BEGIN Data

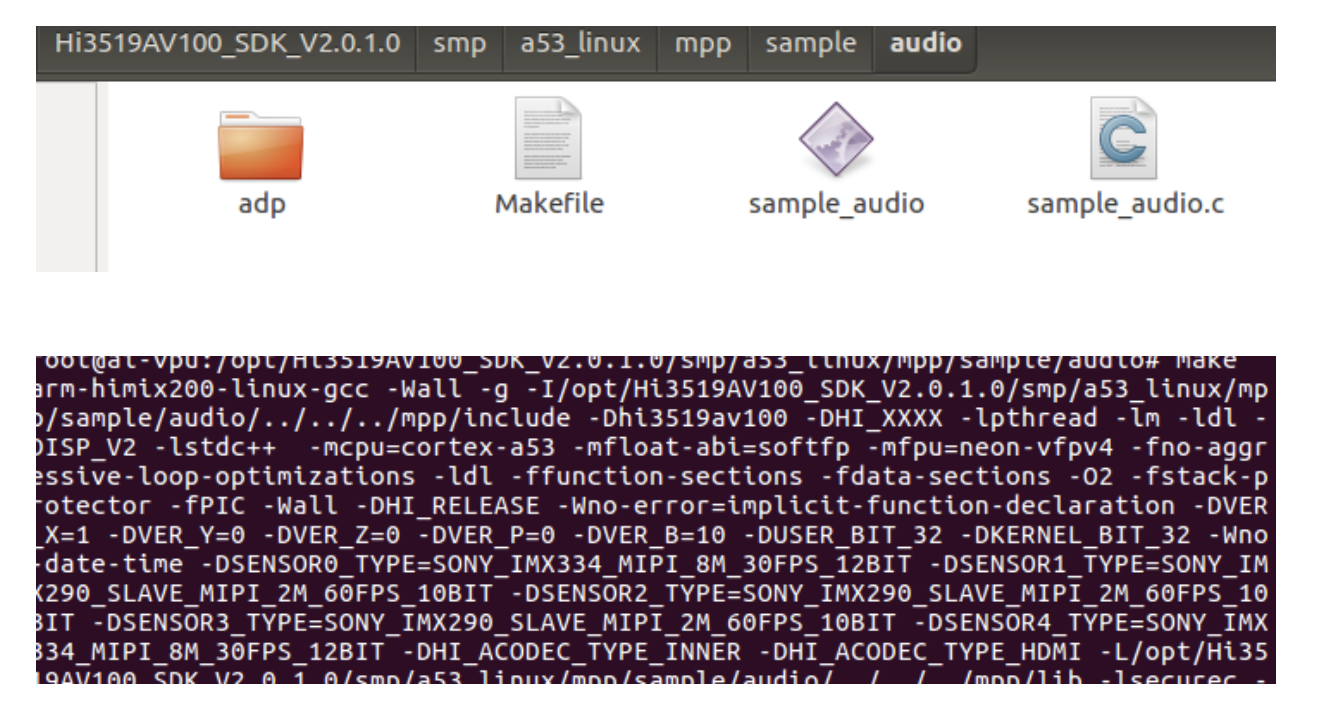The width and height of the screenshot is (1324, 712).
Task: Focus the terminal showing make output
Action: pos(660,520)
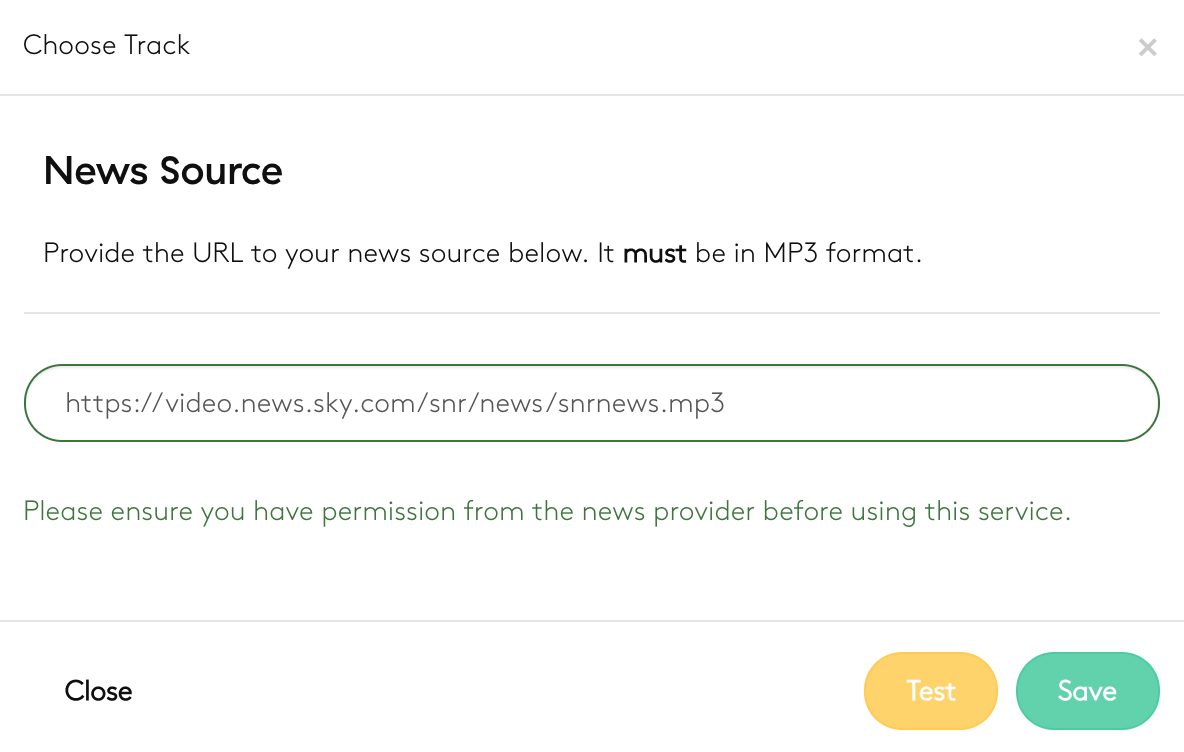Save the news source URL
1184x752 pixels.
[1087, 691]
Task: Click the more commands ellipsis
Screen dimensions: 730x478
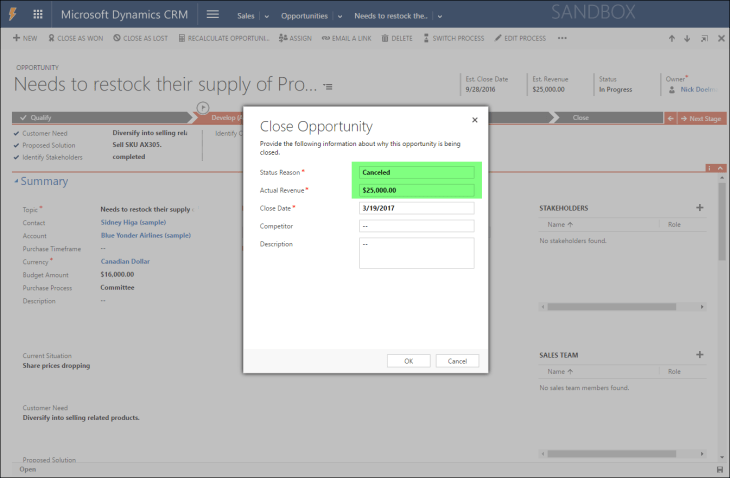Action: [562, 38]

END Data

» Instructions for the task
Please return, without any change, the lines from the line containing "Task: Click the more commands ellipsis" through the last line of the entries, dropping the pictures.

» Task response
Task: Click the more commands ellipsis
Screen dimensions: 730x478
Action: [562, 38]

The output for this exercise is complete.